| EXERCISE PROMPT |
Scan the lines below for the word "scrollbar". Copy each line you find it in.

═════ EXTRACTED DATA

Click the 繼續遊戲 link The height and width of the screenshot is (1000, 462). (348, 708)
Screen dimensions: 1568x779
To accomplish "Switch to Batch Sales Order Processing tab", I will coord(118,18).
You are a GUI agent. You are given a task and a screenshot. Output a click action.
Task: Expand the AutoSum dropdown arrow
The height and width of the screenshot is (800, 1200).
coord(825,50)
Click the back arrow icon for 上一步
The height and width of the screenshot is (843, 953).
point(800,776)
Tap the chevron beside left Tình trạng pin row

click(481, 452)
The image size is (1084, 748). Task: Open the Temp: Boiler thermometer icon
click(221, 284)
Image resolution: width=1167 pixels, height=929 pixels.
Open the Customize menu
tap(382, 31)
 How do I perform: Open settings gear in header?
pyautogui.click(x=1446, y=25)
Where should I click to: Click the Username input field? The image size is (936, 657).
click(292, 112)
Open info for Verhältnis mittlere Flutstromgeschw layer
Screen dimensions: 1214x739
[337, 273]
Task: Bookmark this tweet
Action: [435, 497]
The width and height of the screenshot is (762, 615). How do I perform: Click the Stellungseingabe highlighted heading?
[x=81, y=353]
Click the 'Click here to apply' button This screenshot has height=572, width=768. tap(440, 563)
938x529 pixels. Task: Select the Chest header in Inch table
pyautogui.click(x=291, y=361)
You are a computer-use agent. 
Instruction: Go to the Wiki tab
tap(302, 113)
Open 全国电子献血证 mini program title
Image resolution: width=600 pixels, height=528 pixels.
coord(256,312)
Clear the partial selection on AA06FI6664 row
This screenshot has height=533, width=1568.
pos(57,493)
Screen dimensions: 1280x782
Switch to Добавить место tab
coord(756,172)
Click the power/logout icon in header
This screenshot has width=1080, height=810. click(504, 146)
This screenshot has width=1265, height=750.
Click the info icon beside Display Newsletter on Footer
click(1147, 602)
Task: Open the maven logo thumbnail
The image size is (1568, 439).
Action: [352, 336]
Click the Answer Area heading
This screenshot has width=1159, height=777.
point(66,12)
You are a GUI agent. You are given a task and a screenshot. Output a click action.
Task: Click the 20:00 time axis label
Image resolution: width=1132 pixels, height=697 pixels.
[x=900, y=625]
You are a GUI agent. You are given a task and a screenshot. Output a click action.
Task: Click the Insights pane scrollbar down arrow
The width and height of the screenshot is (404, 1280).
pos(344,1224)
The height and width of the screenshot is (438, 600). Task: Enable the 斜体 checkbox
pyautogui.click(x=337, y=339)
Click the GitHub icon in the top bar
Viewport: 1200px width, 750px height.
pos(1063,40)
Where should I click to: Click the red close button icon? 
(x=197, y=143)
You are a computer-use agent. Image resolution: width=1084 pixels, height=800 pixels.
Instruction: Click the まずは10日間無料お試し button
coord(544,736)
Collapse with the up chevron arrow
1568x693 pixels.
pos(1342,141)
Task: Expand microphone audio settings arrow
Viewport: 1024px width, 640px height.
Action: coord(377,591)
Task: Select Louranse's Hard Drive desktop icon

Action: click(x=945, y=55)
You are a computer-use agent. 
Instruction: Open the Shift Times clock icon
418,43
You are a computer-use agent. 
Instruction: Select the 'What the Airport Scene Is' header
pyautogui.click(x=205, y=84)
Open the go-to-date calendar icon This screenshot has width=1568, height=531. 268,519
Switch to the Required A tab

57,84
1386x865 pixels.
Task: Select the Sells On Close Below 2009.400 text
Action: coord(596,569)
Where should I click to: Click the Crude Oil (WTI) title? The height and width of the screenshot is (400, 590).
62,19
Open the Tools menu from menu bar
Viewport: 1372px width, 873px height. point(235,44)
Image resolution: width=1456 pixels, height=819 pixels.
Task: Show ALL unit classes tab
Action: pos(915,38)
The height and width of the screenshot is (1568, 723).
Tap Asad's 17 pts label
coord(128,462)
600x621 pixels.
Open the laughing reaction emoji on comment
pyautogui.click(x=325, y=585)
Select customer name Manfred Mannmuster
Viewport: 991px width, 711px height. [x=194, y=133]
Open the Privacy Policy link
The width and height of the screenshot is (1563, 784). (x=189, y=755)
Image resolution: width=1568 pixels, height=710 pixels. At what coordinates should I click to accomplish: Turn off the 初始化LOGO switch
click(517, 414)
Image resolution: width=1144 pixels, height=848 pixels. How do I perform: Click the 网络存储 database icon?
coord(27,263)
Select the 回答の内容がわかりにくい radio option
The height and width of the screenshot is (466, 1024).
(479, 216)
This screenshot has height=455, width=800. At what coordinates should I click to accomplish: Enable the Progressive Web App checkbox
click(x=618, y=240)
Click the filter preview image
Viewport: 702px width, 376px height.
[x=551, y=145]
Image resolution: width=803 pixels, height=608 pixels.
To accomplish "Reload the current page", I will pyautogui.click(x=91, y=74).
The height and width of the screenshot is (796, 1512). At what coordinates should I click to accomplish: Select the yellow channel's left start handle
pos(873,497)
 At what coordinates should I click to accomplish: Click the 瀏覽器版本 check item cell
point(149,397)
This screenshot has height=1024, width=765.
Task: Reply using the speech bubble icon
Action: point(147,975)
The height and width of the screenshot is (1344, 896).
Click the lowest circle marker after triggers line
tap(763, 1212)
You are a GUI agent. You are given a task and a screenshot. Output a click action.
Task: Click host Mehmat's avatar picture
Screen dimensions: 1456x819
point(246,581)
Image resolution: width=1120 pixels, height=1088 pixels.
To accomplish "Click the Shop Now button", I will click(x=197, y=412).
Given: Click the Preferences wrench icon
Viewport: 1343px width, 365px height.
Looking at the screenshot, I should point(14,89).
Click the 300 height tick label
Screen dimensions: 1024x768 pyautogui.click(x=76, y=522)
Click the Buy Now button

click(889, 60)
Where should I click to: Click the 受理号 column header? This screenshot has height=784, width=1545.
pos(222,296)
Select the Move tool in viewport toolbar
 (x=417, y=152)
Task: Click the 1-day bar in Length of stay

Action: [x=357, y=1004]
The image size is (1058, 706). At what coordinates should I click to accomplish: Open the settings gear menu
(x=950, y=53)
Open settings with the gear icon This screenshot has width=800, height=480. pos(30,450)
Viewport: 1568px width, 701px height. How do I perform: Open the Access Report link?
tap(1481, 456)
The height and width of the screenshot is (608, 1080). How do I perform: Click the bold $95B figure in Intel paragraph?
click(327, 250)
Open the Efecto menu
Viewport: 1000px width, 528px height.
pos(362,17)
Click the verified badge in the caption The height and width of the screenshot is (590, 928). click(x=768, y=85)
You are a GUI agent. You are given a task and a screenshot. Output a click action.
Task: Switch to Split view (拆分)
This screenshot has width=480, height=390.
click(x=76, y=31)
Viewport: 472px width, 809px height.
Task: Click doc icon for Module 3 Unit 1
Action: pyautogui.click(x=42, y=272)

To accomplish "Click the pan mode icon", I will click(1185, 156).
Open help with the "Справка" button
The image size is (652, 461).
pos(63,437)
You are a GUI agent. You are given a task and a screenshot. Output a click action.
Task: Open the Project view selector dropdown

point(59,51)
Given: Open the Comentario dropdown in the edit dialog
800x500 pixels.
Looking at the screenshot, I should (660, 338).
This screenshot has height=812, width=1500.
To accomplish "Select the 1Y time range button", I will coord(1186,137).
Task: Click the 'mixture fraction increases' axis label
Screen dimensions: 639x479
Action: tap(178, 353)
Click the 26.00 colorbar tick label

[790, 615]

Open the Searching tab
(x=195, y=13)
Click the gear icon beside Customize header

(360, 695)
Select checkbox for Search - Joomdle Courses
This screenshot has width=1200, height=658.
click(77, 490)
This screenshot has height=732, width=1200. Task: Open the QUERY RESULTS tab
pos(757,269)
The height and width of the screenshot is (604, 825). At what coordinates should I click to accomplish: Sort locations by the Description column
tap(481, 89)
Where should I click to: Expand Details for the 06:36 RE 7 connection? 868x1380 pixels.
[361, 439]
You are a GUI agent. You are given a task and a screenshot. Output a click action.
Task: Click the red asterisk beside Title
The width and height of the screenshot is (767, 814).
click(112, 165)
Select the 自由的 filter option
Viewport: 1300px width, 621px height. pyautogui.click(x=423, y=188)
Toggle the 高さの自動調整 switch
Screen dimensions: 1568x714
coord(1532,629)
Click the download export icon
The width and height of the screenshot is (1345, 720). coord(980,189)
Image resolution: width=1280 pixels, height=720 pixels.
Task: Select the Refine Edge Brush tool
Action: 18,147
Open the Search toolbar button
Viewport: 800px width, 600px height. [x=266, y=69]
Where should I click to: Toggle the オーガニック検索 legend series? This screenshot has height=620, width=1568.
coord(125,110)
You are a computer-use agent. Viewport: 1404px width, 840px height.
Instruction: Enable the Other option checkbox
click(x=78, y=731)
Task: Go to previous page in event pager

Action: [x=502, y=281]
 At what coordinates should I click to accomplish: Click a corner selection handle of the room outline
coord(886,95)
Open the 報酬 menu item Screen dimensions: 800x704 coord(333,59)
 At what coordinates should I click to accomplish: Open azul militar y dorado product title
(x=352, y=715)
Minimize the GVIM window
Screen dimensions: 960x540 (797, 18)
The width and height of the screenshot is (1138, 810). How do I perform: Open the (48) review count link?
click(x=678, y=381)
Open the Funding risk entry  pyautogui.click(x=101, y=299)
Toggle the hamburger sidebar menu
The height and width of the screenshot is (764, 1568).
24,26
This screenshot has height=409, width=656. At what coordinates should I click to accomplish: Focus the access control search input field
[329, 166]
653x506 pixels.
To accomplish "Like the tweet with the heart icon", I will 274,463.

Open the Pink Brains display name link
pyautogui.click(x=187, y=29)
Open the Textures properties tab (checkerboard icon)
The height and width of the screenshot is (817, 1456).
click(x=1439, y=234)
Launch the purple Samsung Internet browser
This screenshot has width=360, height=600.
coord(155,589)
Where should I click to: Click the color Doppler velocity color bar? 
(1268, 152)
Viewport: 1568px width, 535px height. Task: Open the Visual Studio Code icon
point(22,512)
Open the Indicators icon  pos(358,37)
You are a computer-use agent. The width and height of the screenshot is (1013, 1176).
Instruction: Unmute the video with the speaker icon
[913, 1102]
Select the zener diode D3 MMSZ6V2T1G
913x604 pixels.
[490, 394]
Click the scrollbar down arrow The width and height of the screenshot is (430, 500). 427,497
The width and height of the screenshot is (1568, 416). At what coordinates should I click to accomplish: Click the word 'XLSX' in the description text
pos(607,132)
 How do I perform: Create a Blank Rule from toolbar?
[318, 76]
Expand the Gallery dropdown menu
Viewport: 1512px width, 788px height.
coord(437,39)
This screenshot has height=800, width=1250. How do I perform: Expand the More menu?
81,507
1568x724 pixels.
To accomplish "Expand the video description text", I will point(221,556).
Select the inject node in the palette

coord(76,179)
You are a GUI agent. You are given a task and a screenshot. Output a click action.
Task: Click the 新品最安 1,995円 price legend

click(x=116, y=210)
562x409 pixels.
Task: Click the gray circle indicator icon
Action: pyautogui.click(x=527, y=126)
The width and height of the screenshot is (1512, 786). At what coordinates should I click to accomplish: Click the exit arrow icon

══════════

| ANSWER AREA |
Task: Click the Insights pane scrollbar down arrow
Click the scrollbar down arrow The width and height of the screenshot is (430, 500). 427,497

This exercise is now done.